Professor Per Halkjær Nielsen from the Department of Chemistry and Bioscience at Aalborg University in Denmark comments on the outcomes of a research project aimed at repurposing surplus biomass in innovative ways. The main focus is on biopolymers, which are essentially long chains of molecules produced by living organisms, including bacteria.
The perspective is enormous, because you're taking something that is currently waste and making high-value products from it.
Currently, synthetic polymers are manufactured in the petrochemical industry using crude oil and are utilized in various applications such as plastics, textile fibers, adhesives, and paints. However, the future production of biopolymers at wastewater treatment facilities could provide a sustainable alternative to these oil-based polymers by utilizing waste products.
Biopolymers have several applications, serving as binding agents in paper and building materials, and they can also be utilized for flocculation, where small particles aggregate and settle during water purification processes in harbor sludge, lakes, and treatment plants. An additional advantage is that biopolymers from wastewater treatment facilities appear to be fire-retardant. Therefore, if commercially produced sustainably, there is significant market potential for biopolymers, as indicated by the REThiNk research project.
In short, the work on biopolymers is about producing a lot of biomass in wastewater treatment plants that is actually bacteria that eat everything that enters the treatment plant so that only the pure water remains. Every single day, many tons of biomass are produced, depending on how big the treatment plant is, and this is typically converted in a biogas reactor so that you get energy out of it. A large part of the bacteria consists of biopolymers, i.e. the adhesive material around them, and biopolymers are in demand in the industry as a sustainable alternative to oil-based polymers.

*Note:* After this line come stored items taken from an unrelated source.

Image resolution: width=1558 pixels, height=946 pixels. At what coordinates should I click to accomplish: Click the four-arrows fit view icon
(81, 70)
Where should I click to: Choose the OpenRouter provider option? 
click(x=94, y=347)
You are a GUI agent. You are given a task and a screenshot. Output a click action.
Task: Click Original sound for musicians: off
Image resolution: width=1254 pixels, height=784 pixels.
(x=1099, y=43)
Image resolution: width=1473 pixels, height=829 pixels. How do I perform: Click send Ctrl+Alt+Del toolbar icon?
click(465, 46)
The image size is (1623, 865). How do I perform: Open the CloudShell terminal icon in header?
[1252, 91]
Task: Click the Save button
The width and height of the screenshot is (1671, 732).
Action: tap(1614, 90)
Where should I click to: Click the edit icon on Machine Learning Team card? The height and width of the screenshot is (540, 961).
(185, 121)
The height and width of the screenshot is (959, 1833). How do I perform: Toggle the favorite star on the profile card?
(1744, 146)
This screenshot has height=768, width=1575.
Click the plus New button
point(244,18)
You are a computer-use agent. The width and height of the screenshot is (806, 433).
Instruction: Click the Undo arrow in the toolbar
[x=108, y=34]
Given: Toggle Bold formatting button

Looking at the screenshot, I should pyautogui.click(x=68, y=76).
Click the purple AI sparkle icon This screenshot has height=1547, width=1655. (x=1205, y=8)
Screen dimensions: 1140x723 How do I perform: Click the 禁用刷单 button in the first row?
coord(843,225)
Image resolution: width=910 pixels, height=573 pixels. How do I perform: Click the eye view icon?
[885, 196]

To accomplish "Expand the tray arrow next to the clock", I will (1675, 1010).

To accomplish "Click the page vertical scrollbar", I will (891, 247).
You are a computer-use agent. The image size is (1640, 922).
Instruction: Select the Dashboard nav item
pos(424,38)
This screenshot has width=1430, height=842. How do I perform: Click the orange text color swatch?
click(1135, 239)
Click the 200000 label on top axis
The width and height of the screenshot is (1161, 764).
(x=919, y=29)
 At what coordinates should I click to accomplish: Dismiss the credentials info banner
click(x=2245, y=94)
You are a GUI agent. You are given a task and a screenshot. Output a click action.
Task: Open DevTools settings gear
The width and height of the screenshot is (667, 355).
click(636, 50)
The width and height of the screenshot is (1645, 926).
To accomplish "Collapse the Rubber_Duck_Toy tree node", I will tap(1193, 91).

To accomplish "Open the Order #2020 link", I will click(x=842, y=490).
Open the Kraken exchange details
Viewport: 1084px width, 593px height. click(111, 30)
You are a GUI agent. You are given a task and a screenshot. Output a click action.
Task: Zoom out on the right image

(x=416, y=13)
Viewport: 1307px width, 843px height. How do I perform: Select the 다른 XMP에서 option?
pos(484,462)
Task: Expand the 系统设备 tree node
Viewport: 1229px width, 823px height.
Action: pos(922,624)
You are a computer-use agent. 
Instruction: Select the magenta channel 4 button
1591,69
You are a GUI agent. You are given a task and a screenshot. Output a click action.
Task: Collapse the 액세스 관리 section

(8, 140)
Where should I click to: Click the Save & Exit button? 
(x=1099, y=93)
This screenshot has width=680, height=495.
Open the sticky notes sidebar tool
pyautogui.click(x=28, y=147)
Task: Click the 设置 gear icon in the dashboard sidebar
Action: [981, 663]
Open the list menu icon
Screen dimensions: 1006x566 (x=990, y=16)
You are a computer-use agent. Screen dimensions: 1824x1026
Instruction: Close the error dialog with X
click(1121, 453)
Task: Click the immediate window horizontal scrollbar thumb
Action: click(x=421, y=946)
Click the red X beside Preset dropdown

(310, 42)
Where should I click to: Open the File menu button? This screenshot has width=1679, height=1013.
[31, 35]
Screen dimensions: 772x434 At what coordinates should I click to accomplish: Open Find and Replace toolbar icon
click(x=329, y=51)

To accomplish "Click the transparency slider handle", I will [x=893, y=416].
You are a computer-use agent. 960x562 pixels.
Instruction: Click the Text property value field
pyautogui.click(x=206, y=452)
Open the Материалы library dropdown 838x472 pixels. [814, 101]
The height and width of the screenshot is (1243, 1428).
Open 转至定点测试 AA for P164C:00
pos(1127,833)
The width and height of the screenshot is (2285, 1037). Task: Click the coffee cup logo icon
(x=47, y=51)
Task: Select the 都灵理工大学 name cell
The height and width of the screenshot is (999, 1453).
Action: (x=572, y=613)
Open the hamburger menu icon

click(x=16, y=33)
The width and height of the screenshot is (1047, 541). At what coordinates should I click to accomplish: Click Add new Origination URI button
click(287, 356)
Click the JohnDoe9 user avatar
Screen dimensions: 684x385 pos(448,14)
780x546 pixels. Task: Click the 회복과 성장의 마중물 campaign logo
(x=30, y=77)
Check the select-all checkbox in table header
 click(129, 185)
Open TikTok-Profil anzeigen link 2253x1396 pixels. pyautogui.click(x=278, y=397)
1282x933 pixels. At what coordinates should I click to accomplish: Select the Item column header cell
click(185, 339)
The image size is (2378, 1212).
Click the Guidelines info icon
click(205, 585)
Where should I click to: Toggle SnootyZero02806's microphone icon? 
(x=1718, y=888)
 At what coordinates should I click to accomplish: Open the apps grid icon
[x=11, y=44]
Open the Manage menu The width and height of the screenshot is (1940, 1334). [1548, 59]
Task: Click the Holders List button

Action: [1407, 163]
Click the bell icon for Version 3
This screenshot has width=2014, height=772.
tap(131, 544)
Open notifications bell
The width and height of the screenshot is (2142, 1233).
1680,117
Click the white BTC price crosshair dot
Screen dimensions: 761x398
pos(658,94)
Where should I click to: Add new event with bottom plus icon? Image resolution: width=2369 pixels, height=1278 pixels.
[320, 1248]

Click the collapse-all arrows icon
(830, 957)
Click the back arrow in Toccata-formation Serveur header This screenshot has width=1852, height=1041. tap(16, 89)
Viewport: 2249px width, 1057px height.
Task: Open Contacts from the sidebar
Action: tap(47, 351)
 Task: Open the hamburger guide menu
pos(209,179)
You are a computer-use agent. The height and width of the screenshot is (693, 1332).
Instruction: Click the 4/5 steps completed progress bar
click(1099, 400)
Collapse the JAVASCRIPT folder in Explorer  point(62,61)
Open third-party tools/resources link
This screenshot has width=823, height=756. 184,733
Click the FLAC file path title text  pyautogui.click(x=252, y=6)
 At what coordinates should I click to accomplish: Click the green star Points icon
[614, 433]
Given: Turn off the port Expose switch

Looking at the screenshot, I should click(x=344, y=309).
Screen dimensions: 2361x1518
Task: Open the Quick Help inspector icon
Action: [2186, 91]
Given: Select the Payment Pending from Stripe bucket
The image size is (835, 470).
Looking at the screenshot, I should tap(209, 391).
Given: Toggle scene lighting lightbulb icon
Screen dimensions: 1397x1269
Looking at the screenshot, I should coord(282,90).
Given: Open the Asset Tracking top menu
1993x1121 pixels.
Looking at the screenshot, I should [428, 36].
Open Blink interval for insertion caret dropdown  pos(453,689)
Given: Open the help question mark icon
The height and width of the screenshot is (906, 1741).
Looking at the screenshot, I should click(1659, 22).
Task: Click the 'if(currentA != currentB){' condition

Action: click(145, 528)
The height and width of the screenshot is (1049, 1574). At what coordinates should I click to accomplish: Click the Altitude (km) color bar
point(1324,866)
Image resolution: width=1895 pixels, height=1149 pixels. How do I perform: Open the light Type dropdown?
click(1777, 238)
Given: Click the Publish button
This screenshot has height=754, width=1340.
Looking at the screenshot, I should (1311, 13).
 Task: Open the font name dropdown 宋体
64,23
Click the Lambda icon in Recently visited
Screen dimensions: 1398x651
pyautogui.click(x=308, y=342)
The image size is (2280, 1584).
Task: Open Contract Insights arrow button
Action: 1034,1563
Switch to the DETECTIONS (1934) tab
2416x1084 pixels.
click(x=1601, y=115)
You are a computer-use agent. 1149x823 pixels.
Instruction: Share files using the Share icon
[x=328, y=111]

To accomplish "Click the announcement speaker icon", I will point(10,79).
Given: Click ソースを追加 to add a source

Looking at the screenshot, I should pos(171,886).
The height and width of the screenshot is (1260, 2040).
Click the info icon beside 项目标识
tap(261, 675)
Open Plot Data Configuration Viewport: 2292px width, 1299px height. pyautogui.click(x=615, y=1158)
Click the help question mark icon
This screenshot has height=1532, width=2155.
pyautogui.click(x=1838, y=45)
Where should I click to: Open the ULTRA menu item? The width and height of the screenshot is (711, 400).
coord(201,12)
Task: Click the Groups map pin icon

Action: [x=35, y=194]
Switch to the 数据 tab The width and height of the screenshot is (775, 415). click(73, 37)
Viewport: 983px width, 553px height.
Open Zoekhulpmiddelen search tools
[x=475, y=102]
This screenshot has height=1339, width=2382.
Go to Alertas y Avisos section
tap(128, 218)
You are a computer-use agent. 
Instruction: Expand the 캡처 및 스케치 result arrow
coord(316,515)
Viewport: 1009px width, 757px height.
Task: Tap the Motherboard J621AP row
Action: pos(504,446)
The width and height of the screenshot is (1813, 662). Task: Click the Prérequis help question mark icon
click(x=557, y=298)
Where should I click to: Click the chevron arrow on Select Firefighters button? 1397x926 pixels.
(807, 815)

Wastewater treatment plants host hundreds of different bacterial species that produce various types of biopolymers with distinct properties. These bacteria utilize the biopolymers as adhesives to form colonies and adhere to surfaces, preventing them from being washed away.
By altering the pH and temperature of the water, these biopolymers can be extracted to produce cellulose and gelatinous substances suitable for various industrial applications. The goal is to establish factories in Denmark that generate biopolymers from local wastewater treatment plants, given the immense potential, as hundreds of thousands of tons of bacteria are produced annually in the country.
There is great potential if companies can see that the product can be used for something and thus want to invest in testing and developing it. And this requires that we build pilot scale plants so that we can produce not just grams, but kilograms and in a few years' time many tons. We can take 20–30 percent of the biomass and turn it into biopolymers that can replace petroleum products, but it actually also replaces seaweed. Today, many biopolymers are produced from seaweed from large kelp forests that are endangered. So if we can find other ways to extract biopolymers, it is a clear advantage for the environment and biodiversity as well
Moreover, valuable minerals and components can be harvested from the incoming wastewater, including phosphorus, which is listed as a critical raw material by the EU and may become scarce in the future.
The REThiNk project's objective is to lay the groundwork for industrial-scale operations in the near future, aiming for a genuine revolution in the recycling of biomass from wastewater treatment facilities globally, not just in Denmark. This endeavor also involves mapping the bacterial populations in treatment plants worldwide to better understand their potential roles in biopolymer production and phosphorus extraction.
Aalborg University is collaborating with Delft University in the Netherlands and Aarhus University as part of the REThiNk project.